*Aim*:
Reproduce the records starting at the line containing "How do I perform: Sort" and ending at the line containing "click(92, 526)", swapping "How do I perform" for "How can I perform" and leaving everything else unchanged.

*Data for the task*:
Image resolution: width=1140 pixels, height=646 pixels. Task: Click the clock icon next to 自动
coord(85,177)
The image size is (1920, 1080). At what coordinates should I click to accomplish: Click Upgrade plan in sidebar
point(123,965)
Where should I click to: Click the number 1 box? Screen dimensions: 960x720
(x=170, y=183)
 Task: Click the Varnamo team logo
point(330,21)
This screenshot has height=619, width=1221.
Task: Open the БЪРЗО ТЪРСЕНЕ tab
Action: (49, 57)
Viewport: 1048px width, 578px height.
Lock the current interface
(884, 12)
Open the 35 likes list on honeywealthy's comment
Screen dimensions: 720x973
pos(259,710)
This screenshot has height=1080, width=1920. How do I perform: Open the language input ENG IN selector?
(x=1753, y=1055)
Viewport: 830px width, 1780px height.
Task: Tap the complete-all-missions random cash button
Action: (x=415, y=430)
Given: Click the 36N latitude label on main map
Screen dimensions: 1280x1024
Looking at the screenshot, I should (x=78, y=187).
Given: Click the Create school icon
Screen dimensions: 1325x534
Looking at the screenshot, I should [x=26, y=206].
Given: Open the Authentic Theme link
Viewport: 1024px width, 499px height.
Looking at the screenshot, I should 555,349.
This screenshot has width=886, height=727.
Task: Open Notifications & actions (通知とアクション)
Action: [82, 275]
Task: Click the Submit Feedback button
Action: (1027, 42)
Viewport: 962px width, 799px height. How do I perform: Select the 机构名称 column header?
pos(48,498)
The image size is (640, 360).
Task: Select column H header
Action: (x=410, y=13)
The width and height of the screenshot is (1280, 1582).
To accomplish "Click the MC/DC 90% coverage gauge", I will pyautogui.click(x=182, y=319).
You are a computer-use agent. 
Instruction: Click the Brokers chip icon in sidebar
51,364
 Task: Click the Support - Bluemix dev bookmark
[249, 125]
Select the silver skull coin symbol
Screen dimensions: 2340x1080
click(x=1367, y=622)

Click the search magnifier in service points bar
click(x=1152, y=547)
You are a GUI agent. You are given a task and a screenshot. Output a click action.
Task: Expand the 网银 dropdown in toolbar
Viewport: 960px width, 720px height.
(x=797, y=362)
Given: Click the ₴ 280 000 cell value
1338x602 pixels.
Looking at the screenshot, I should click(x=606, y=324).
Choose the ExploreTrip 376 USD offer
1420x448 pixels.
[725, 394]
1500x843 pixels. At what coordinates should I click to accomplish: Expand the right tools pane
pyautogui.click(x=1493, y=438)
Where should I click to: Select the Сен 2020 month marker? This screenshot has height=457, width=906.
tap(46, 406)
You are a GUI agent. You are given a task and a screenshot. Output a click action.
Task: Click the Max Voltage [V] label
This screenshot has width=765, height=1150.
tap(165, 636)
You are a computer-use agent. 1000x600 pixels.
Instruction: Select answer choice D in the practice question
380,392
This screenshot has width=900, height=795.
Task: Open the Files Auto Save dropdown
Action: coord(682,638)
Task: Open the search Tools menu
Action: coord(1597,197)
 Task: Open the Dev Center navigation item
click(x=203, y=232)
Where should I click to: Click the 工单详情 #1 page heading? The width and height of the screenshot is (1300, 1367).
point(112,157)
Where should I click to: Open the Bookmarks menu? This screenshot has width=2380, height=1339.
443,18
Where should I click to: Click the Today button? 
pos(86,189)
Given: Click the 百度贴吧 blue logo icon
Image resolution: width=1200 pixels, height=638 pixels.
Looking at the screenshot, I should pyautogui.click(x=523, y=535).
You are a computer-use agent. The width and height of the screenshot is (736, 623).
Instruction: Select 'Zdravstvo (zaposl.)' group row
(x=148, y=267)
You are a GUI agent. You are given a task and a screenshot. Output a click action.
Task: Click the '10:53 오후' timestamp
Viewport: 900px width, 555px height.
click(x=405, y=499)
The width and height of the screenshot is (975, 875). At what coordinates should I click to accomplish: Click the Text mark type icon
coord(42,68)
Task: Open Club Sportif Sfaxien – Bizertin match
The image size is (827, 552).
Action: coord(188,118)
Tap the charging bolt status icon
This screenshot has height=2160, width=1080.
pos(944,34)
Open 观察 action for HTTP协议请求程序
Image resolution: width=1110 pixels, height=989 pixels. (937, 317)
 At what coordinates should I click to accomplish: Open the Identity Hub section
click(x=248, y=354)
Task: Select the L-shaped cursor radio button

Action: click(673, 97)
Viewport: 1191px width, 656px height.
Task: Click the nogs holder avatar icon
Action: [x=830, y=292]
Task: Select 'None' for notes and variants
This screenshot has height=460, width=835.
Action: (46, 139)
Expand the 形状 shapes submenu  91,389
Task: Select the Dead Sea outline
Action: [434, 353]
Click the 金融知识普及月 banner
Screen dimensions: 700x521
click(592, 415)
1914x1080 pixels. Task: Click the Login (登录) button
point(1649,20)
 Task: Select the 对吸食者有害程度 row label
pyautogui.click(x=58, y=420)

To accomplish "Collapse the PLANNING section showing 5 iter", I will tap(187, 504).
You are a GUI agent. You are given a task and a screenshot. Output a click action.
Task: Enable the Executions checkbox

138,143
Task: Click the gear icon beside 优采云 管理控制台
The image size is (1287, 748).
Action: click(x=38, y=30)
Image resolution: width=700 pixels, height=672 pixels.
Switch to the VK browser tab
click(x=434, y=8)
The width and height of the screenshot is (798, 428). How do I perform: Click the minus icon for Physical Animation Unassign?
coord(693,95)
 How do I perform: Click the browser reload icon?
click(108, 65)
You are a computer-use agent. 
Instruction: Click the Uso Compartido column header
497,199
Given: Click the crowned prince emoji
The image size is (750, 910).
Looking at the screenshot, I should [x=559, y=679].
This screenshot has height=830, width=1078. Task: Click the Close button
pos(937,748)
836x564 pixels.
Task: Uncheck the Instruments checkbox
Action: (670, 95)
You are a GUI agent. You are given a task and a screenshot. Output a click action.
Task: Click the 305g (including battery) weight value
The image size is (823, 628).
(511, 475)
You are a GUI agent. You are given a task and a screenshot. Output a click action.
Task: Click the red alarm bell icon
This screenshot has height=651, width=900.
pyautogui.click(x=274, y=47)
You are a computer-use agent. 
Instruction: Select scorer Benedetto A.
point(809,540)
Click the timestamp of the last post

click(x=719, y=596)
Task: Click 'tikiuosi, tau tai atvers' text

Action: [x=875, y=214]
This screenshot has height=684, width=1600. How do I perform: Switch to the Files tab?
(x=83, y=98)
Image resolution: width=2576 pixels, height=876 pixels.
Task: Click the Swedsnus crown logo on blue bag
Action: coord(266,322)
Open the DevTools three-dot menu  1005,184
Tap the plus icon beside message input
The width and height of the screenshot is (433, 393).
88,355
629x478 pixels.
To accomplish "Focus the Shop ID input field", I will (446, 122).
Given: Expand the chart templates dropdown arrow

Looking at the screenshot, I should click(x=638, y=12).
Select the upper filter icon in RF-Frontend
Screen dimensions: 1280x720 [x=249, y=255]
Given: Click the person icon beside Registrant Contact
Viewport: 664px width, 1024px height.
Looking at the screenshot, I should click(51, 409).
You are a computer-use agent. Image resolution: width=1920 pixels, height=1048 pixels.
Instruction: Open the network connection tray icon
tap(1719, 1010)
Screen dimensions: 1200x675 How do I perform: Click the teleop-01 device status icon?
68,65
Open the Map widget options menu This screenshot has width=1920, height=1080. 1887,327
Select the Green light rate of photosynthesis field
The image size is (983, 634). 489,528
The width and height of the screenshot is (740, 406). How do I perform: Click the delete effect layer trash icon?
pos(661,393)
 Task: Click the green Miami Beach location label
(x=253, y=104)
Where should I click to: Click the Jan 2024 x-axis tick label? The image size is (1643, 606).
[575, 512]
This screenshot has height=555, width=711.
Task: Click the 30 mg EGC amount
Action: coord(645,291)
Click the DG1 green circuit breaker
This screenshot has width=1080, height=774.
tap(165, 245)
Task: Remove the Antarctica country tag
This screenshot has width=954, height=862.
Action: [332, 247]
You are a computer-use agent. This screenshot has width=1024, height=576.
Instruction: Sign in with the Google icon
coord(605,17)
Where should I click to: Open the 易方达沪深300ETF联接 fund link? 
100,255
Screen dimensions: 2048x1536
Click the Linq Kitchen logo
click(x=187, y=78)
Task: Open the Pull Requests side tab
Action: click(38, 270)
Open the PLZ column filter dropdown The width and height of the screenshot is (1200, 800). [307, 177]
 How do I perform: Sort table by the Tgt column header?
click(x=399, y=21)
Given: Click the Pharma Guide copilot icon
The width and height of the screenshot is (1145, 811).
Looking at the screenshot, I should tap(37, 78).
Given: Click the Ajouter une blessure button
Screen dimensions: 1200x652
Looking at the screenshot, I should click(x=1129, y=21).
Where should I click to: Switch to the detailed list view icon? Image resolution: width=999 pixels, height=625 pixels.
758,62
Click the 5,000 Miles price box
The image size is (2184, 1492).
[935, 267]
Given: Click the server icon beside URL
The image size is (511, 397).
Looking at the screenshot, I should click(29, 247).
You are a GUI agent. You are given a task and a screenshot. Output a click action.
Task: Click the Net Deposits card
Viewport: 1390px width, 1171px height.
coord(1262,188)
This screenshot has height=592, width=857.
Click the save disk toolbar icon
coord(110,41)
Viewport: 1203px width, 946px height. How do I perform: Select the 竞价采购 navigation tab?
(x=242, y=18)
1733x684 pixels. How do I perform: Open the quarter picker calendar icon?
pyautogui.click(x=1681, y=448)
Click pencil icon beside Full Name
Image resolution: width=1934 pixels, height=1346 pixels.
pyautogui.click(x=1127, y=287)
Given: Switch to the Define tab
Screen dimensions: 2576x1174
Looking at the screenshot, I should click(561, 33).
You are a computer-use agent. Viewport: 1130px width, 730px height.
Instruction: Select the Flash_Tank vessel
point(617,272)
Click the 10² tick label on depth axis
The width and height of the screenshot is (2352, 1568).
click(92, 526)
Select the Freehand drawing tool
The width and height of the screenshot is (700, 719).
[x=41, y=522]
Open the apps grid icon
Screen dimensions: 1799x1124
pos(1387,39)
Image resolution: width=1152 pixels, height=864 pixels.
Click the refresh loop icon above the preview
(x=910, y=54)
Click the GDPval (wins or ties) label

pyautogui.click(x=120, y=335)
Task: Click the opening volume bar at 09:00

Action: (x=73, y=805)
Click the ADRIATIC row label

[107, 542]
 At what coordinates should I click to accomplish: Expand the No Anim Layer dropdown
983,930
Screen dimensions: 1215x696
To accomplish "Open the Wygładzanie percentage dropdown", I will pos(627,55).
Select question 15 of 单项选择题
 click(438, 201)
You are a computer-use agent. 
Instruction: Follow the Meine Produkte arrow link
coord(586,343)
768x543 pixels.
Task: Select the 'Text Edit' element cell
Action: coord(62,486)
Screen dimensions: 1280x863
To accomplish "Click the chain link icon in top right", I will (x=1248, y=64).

*Result for this task*:
 How can I perform: Sort table by the Tgt column header?
click(x=399, y=21)
Given: Click the Pharma Guide copilot icon
The width and height of the screenshot is (1145, 811).
Looking at the screenshot, I should tap(37, 78).
Given: Click the Ajouter une blessure button
Screen dimensions: 1200x652
Looking at the screenshot, I should click(x=1129, y=21).
Where should I click to: Switch to the detailed list view icon? Image resolution: width=999 pixels, height=625 pixels.
758,62
Click the 5,000 Miles price box
The image size is (2184, 1492).
[935, 267]
Given: Click the server icon beside URL
The image size is (511, 397).
Looking at the screenshot, I should click(29, 247).
You are a GUI agent. You are given a task and a screenshot. Output a click action.
Task: Click the Net Deposits card
Viewport: 1390px width, 1171px height.
coord(1262,188)
This screenshot has height=592, width=857.
Click the save disk toolbar icon
coord(110,41)
Viewport: 1203px width, 946px height. How can I perform: Select the 竞价采购 navigation tab?
(x=242, y=18)
1733x684 pixels. How can I perform: Open the quarter picker calendar icon?
pyautogui.click(x=1681, y=448)
Click pencil icon beside Full Name
Image resolution: width=1934 pixels, height=1346 pixels.
pyautogui.click(x=1127, y=287)
Given: Switch to the Define tab
Screen dimensions: 2576x1174
Looking at the screenshot, I should click(561, 33).
You are a computer-use agent. Viewport: 1130px width, 730px height.
Instruction: Select the Flash_Tank vessel
point(617,272)
Click the 10² tick label on depth axis
The width and height of the screenshot is (2352, 1568).
click(92, 526)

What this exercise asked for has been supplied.